6. L’Agenzia delle Entrate, con il secondo motivo di ricorso, deduce, in relazione all'art. 360, comma 1, n. 5, c.p.c., che la commissione tributaria regionale ha motivato la decisione in modo non adeguato circa la valutazione degli elementi portati da essa ricorrente a sostegno della qualificazione dell'atto nel contesto della complessiva operazione ed ha motivato in modo contraddittorio riguardo alla possibilità, date all'Erario, di interpretare l'atto traslativo in questione ("Orbene, da un lato, i Giudici affermano che l'Ufficio deve valutare gli effetti giuridici dell'atto senza essere vincolato dal nomen iuris attribuito all'atto dalle parti, avendo riguardo alle disposizioni del codice civile, d'altro ritengono che l'ufficio non può prescindere dalla volontà delle parti. Delle due l'una: o l'ufficio può interpretare l'atto o non può").

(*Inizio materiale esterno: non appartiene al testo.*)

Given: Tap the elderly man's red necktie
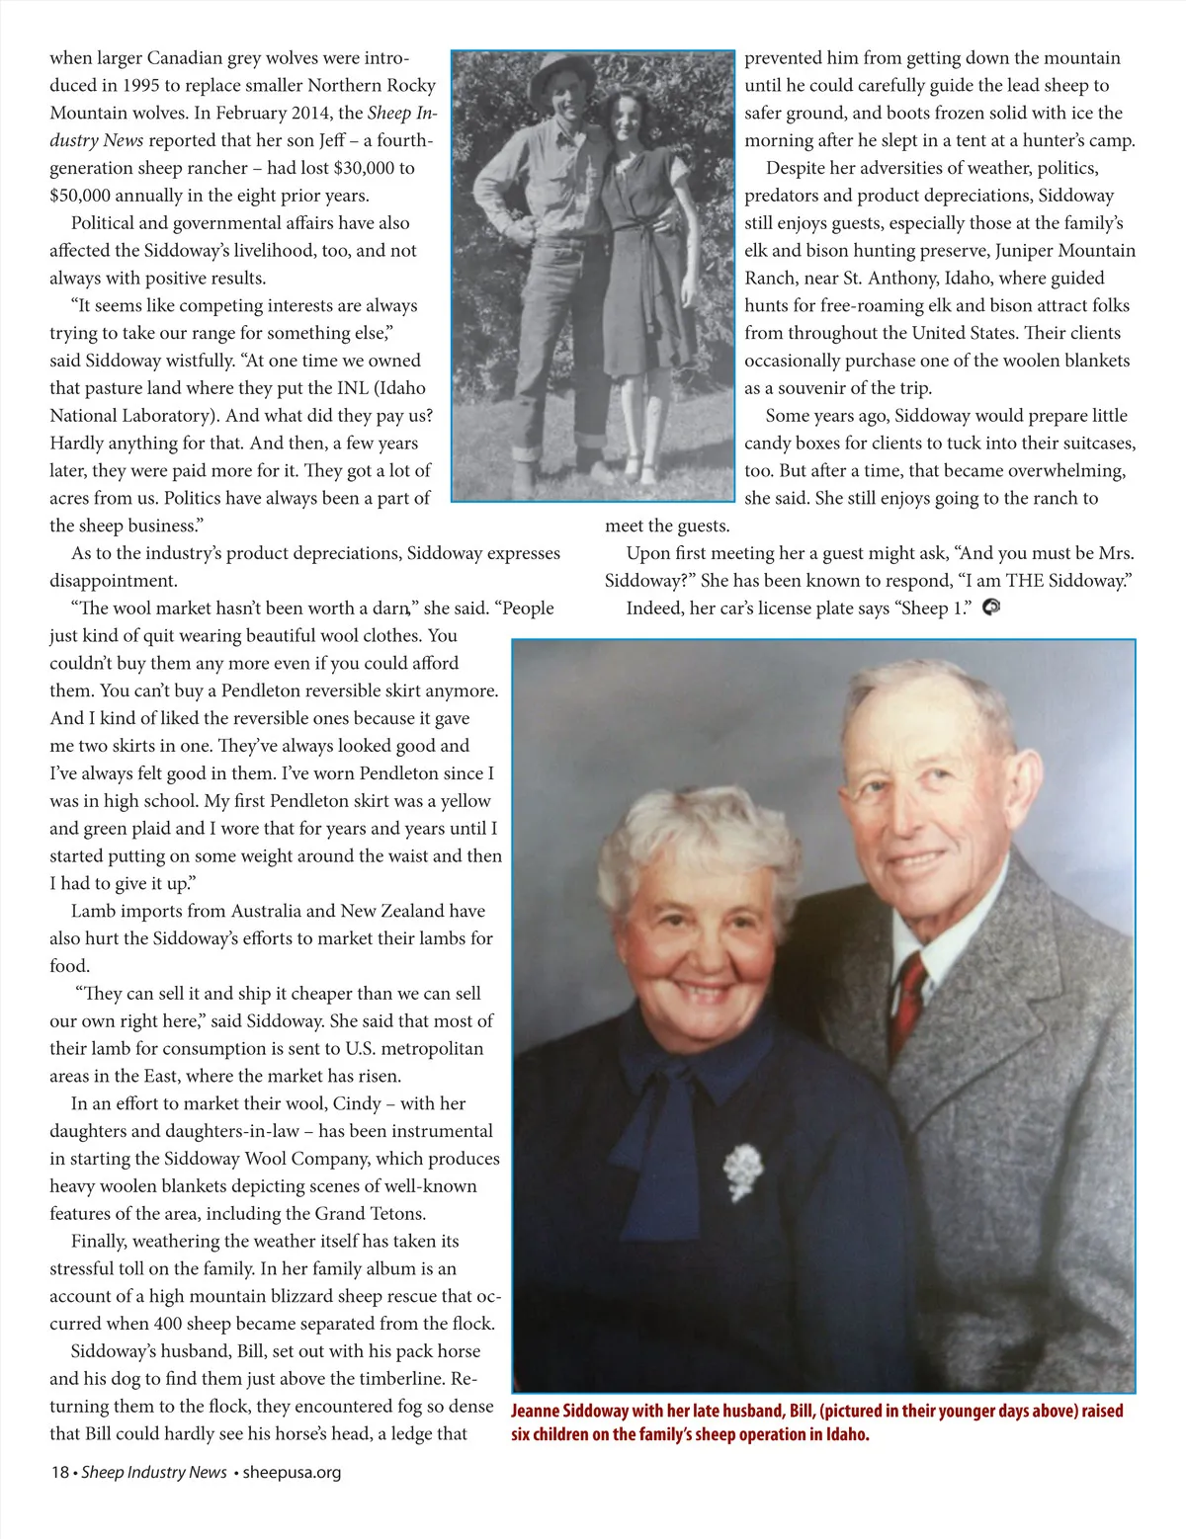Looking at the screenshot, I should [907, 998].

7. Il motivo di ricorso è fondato: la Commissione, con la seconda delle affermazioni messe a base della sentenza, si è limitata a definire indimostrata la tesi dell'ufficio senza spiegare (sufficientemente) perché ha ritenuto che gli elementi dedotti dall'ufficio medesimo (v. sopra, punto 2 della esposizione in fatto) siano da ritenersi privi di capacità persuasiva.

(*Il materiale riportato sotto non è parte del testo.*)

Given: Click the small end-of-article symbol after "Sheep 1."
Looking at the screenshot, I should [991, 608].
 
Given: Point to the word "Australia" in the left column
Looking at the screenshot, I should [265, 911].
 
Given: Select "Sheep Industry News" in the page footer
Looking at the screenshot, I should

8. Il ricorso va quindi accolto, la sentenza impugnata deve essere cassata con rinvio alla commissione tributaria dell'Emilia Romagna perché la stessa, in composizione diversa da quella che ha reso la sentenza impugnata, riesamini la fattispecie alla luce del principio di diritto di cui al punto 5.1. e provveda anche sulle spese.

 

P.Q.M.

 

Accoglie il ricorso, cassa la sentenza impugnata e rinvia, anche per le spese, alla commissione tributaria regionale della Emilia Romagna, in diversa composizione.